Nan Tuck is a story of fear of outsiders in the community; in this case the witch legend of a woman living in Buxted in the 1600s. She continues to be a focus of fear as the ghost of Tuck Wood and there are reports of sightings of her running down Tuck Lane. There are different versions of her story; one that she was a young woman with mental health issues pursued for being a witch.
Bonfire parades have a long tradition in Sussex, pre-dating the gunpowder plot, and this track features field recordings collected from various parades to represent what must have been a terrifying crowd. In addition, woodland field recordings have been used in their entirety.
TELL ME WHO
Taking inspiration from the breathtaking chalk cliffs at Beachy Head.
The seagulls were recorded at the site. It probably doesn't matter to others, but for me the site specific field recording is an important element.

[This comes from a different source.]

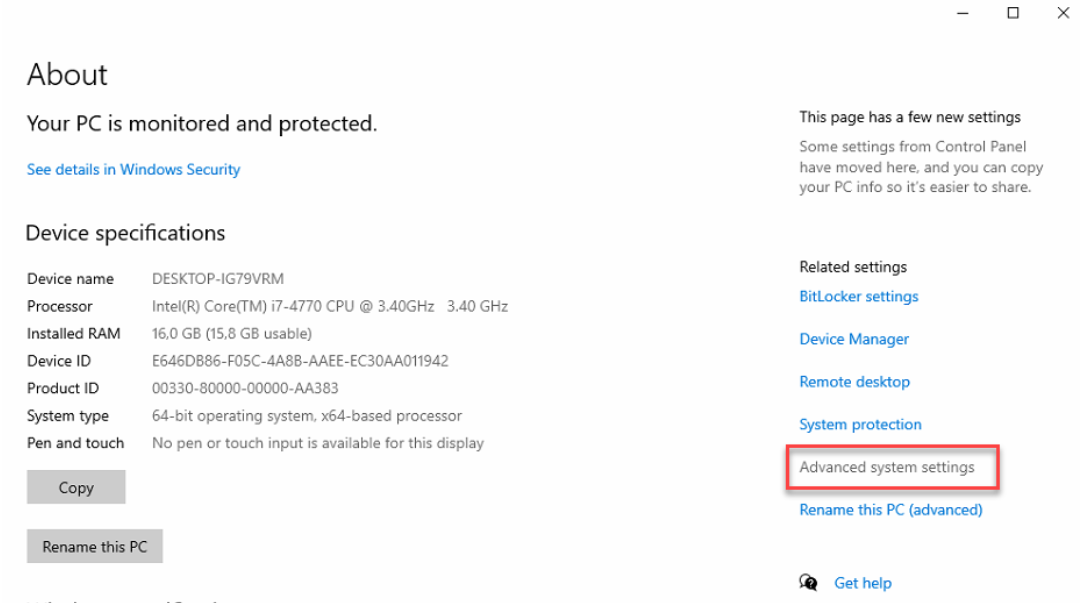1080x603 pixels.
Task: Click the Get help text link
Action: click(862, 583)
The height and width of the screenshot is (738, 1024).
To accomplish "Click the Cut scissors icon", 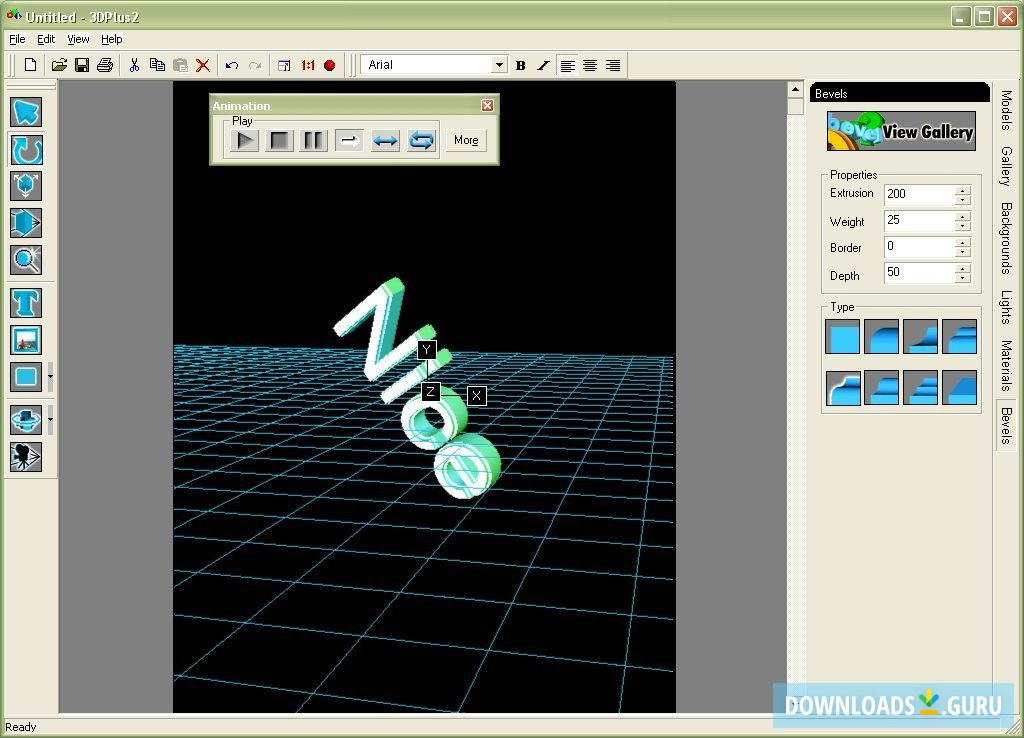I will [133, 64].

Listen on the open-top pleasure bus from Eastbourne pier to Birling Gap in any weather.
FOR A SUNBEAM
Sunbeam is rooted in the Sussex mud, with a backdrop of bonfire crowds. It also includes a clip of the RX Shantymen, a field recording from one of their wonderful weekly sessions at The Jenny Lind in the Old Town, Hastings. It takes me back to my childhood, wood panelled rooms and beryl ware.